── Data supplied

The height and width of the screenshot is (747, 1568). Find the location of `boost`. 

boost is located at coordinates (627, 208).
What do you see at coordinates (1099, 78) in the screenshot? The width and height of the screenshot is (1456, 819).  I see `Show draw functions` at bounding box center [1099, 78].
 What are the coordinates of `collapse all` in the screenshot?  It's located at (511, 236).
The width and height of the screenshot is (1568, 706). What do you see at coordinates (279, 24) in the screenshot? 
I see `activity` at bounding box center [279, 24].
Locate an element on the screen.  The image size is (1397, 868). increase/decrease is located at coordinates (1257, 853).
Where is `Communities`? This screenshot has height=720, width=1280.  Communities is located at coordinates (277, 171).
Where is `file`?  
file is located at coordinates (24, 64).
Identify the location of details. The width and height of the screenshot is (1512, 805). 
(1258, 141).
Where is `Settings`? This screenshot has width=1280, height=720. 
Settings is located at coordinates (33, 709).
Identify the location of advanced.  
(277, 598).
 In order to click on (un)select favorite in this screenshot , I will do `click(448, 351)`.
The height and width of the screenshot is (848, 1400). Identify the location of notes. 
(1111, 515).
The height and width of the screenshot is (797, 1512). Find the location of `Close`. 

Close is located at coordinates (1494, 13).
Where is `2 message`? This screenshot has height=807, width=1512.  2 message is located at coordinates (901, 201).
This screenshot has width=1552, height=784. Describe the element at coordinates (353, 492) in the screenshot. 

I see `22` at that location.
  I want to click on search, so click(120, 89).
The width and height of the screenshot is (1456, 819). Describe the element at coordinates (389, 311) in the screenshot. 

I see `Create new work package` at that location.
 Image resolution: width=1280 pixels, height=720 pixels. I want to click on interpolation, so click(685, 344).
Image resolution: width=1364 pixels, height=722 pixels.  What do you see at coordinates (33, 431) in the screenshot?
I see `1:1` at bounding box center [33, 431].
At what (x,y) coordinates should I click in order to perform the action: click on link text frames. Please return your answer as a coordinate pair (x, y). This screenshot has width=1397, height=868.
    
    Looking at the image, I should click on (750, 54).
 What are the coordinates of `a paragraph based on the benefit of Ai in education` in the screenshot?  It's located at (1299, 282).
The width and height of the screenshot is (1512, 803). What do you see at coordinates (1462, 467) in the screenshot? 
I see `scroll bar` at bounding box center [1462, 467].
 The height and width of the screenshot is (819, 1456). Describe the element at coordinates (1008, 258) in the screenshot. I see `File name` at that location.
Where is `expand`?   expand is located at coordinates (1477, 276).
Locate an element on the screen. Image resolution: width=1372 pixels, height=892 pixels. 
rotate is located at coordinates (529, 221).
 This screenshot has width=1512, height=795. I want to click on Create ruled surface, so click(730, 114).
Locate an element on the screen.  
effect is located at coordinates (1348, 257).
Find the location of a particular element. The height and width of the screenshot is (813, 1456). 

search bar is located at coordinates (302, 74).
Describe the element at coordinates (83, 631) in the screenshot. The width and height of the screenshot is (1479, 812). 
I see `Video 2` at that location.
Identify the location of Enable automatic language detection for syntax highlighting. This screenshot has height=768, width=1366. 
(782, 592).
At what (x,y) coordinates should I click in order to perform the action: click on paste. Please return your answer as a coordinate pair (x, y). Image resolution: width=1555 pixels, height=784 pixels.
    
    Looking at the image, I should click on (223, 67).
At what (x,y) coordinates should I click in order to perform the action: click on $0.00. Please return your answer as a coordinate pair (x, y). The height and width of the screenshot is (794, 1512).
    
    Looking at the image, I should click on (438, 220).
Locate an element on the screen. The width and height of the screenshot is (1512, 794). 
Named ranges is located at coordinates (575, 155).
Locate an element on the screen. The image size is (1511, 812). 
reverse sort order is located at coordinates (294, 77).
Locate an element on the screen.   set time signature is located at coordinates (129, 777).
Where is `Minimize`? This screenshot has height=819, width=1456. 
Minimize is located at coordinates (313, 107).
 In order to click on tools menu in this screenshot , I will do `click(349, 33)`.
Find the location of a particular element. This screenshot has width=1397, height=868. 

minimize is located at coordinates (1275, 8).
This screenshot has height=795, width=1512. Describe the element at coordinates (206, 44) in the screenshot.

────

*Work to be completed*: Duplicate the lines above word for word.

*Solution for this task*:
The height and width of the screenshot is (747, 1568). Find the location of `boost`. 

boost is located at coordinates (627, 208).
What do you see at coordinates (1099, 78) in the screenshot? The width and height of the screenshot is (1456, 819).  I see `Show draw functions` at bounding box center [1099, 78].
 What are the coordinates of `collapse all` in the screenshot?  It's located at (511, 236).
The width and height of the screenshot is (1568, 706). What do you see at coordinates (279, 24) in the screenshot? 
I see `activity` at bounding box center [279, 24].
Locate an element on the screen.  The image size is (1397, 868). increase/decrease is located at coordinates (1257, 853).
Where is `Communities`? This screenshot has height=720, width=1280.  Communities is located at coordinates (277, 171).
Where is `file`?  
file is located at coordinates (24, 64).
Identify the location of details. The width and height of the screenshot is (1512, 805). 
(1258, 141).
Where is `Settings`? This screenshot has width=1280, height=720. 
Settings is located at coordinates (33, 709).
Identify the location of advanced.  
(277, 598).
 In order to click on (un)select favorite in this screenshot , I will do `click(448, 351)`.
The height and width of the screenshot is (848, 1400). Identify the location of notes. 
(1111, 515).
The height and width of the screenshot is (797, 1512). Find the location of `Close`. 

Close is located at coordinates (1494, 13).
Where is `2 message`? This screenshot has height=807, width=1512.  2 message is located at coordinates (901, 201).
This screenshot has width=1552, height=784. Describe the element at coordinates (353, 492) in the screenshot. 

I see `22` at that location.
  I want to click on search, so click(120, 89).
The width and height of the screenshot is (1456, 819). Describe the element at coordinates (389, 311) in the screenshot. 

I see `Create new work package` at that location.
 Image resolution: width=1280 pixels, height=720 pixels. I want to click on interpolation, so click(685, 344).
Image resolution: width=1364 pixels, height=722 pixels.  What do you see at coordinates (33, 431) in the screenshot?
I see `1:1` at bounding box center [33, 431].
At what (x,y) coordinates should I click in order to perform the action: click on link text frames. Please return your answer as a coordinate pair (x, y). This screenshot has width=1397, height=868.
    
    Looking at the image, I should click on (750, 54).
 What are the coordinates of `a paragraph based on the benefit of Ai in education` in the screenshot?  It's located at (1299, 282).
The width and height of the screenshot is (1512, 803). What do you see at coordinates (1462, 467) in the screenshot? 
I see `scroll bar` at bounding box center [1462, 467].
 The height and width of the screenshot is (819, 1456). Describe the element at coordinates (1008, 258) in the screenshot. I see `File name` at that location.
Where is `expand`?   expand is located at coordinates (1477, 276).
Locate an element on the screen. Image resolution: width=1372 pixels, height=892 pixels. 
rotate is located at coordinates (529, 221).
 This screenshot has width=1512, height=795. I want to click on Create ruled surface, so click(730, 114).
Locate an element on the screen.  
effect is located at coordinates (1348, 257).
Find the location of a particular element. The height and width of the screenshot is (813, 1456). 

search bar is located at coordinates (302, 74).
Describe the element at coordinates (83, 631) in the screenshot. The width and height of the screenshot is (1479, 812). 
I see `Video 2` at that location.
Identify the location of Enable automatic language detection for syntax highlighting. This screenshot has height=768, width=1366. 
(782, 592).
At what (x,y) coordinates should I click in order to perform the action: click on paste. Please return your answer as a coordinate pair (x, y). Image resolution: width=1555 pixels, height=784 pixels.
    
    Looking at the image, I should click on (223, 67).
At what (x,y) coordinates should I click in order to perform the action: click on $0.00. Please return your answer as a coordinate pair (x, y). The height and width of the screenshot is (794, 1512).
    
    Looking at the image, I should click on (438, 220).
Locate an element on the screen. The width and height of the screenshot is (1512, 794). 
Named ranges is located at coordinates (575, 155).
Locate an element on the screen. The image size is (1511, 812). 
reverse sort order is located at coordinates (294, 77).
Locate an element on the screen.   set time signature is located at coordinates (129, 777).
Where is `Minimize`? This screenshot has height=819, width=1456. 
Minimize is located at coordinates (313, 107).
 In order to click on tools menu in this screenshot , I will do `click(349, 33)`.
Find the location of a particular element. This screenshot has width=1397, height=868. 

minimize is located at coordinates (1275, 8).
This screenshot has height=795, width=1512. Describe the element at coordinates (206, 44) in the screenshot.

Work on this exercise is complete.